Print the lines of the data, starting with the first, up to and including the line where "Task: Click the Guest Book navigation button" appears.

DATA LISTING START

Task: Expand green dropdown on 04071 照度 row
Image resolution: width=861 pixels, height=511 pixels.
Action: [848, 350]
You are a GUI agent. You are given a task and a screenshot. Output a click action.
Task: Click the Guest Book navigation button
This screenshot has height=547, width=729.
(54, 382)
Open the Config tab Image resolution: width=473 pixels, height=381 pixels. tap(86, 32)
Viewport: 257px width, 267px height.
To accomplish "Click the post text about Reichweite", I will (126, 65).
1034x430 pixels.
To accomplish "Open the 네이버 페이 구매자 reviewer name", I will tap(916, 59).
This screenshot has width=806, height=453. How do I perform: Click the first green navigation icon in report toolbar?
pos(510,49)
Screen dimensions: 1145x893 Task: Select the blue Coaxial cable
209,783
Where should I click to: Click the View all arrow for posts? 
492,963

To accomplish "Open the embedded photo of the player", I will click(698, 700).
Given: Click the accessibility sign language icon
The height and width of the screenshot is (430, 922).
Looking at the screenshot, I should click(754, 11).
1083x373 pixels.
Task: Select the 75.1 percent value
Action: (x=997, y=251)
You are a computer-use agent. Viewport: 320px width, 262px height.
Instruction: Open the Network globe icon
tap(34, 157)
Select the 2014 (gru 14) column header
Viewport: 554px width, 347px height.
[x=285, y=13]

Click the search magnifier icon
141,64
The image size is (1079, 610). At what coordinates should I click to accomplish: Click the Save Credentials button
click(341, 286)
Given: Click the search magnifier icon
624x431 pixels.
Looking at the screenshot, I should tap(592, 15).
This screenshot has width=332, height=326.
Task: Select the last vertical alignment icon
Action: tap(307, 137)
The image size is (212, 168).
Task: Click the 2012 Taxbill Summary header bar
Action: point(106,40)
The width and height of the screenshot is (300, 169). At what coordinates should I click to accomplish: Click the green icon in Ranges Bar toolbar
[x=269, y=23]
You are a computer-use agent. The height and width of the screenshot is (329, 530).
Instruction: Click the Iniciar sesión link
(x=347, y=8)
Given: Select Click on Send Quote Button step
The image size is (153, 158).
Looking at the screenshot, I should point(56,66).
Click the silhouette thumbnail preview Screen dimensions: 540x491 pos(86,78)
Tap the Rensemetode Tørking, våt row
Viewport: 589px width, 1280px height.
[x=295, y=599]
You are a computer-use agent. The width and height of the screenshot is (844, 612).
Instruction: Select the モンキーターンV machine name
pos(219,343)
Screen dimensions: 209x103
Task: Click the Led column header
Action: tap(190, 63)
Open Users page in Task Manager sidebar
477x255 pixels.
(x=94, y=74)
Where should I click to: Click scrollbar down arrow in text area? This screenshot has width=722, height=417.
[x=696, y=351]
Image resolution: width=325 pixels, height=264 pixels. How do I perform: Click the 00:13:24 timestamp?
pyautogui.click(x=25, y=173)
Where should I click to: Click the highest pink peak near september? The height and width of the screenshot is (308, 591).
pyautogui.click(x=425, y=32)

DATA LISTING END

▸ **SOLUTION TO THIS EXERCISE**:
Task: Expand green dropdown on 04071 照度 row
Image resolution: width=861 pixels, height=511 pixels.
Action: [848, 350]
You are a GUI agent. You are given a task and a screenshot. Output a click action.
Task: Click the Guest Book navigation button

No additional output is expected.